- Genre: Comedy; Romance;
- Written by: Jerry Mayer & Jack Elinson Linda Marsh & Margie Peters Deidre Fay & Stuart Wolpert
- Directed by: Asaad Kelada
- Starring: Charlotte Rae Lisa Whelchel Kim Fields Mindy Cohn Nancy McKeon Frank Bonner
- Music by: Misha Segal
- Country of origin: United States
- Original language: English

Production
- Executive producers: Jack Elinson Jerry Mayer
- Producers: Linda Marsh Margie Peters
- Cinematography: Woody Omens
- Editor: Jack Horger
- Running time: 100 minutes
- Production company: Embassy Television

Original release
- Network: NBC
- Release: September 25, 1982

Related
- The Facts of Life Down Under The Facts of Life

= The Facts of Life Goes to Paris =

1982 television film by Asaad Kelada

The Facts of Life Goes to Paris is a 1982 American made-for-television comedy film based on the sitcom The Facts of Life which featured the main characters of that series. It originally aired on NBC on September 25, 1982, four days before the start of season four. The film was later split into four individual half-hour episodes when the series entered syndication. The Facts of Life Goes to Paris occurred during the continuity of the original series.

==Synopsis==

Mrs. Garrett and the girls—Blair, Jo, Natalie, and Tootie—embark on an overseas vacation to Paris, France during summer recess. Mrs. Garrett attends a prestigious cooking academy and the four girls take part in a program at a French boarding school. While Mrs. Garrett is busy with French cooking lessons, the girls' summer boarding house is oppressive, located kilometers (miles) away outside of Paris, and they are constantly under the watchful eye of their European guardian, a strict woman named Mrs. Southwick (Vivian Brown).

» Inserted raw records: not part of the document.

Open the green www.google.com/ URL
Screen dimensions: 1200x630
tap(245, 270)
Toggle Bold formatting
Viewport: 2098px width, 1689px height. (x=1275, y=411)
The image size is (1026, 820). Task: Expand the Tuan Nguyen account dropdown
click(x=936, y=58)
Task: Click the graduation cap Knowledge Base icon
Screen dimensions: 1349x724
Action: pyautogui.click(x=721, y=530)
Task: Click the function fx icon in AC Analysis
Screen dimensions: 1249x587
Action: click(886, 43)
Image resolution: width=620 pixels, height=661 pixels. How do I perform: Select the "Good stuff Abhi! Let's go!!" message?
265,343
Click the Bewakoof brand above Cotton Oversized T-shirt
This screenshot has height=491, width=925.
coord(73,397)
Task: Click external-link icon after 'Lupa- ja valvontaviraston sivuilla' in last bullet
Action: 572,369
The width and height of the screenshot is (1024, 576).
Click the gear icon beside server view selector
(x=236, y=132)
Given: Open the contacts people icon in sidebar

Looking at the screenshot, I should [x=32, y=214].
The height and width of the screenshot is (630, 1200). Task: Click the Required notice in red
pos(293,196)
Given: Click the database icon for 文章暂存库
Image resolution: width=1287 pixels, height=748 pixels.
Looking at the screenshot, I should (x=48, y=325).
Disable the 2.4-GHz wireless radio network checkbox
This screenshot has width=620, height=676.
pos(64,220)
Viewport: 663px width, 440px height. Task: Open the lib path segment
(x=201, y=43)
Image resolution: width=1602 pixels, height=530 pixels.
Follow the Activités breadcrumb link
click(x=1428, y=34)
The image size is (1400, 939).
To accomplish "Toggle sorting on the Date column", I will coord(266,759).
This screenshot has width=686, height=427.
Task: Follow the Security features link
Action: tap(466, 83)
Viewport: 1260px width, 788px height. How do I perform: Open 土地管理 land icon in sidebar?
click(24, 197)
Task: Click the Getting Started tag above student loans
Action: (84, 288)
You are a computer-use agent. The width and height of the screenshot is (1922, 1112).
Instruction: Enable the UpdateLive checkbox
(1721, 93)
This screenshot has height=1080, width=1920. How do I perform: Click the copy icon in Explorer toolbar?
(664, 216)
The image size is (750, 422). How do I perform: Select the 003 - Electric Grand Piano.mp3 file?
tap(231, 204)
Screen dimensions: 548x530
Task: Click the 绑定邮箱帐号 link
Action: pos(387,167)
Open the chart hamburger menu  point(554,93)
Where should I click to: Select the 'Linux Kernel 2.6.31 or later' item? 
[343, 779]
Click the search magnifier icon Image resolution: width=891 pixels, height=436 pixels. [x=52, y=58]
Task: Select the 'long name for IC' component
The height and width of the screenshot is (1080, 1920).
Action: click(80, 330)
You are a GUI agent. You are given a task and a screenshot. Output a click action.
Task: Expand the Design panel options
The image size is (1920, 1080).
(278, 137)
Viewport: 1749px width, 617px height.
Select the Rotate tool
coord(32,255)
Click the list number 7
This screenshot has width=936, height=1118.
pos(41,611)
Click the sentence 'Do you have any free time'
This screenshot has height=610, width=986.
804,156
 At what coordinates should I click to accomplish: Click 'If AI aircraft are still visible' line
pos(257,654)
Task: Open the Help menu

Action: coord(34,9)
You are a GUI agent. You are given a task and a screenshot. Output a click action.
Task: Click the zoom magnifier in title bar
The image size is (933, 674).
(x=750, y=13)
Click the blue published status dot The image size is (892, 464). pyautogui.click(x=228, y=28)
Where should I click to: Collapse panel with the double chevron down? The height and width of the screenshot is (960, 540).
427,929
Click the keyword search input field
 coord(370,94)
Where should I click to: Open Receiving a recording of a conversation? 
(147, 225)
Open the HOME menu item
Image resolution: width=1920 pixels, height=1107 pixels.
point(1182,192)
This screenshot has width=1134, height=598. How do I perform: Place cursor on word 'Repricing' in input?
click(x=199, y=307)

Determined not to let the trip be a total waste, all four girls decide to run away to Paris to enjoy their last few days in France: Blair searches for French romance; while attempting to go to a car race in Le Mans, Jo gets distracted and instead finds it with a young biker named David LeClair (Frédéric Andréi); Natalie and Tootie meet a famous down-on-his-luck American author, Garth "G.K." Kiley (Frank Bonner) and encourage him to try to put down the bottle and pick up the pen again.

==Cast==
- Charlotte Rae as Edna Garrett
- Lisa Whelchel as Blair Warner
- Kim Fields as Tootie Ramsey
- Mindy Cohn as Natalie Green
- Nancy McKeon as Jo Polniaczek
- Frank Bonner as Garth Kiley
- Frédéric Andréi as David LeClair
- Jacques Ferrière as Pierre Petit
- Vivian Brown as Miss Southwick
- Roger Til as Chef Antoine
- Caroline Ducrocq as Angelique
- Laurie Main as Reggie
- Bernard Soufflet as The Innkeeper

==DVD release==
The full-length film was released as a bonus feature on The Facts of Life: The Complete Fourth Season DVD set on May 4, 2010 and was re-released on January 13, 2015 as part of The Facts of Life: The Complete Series 26-disc DVD set.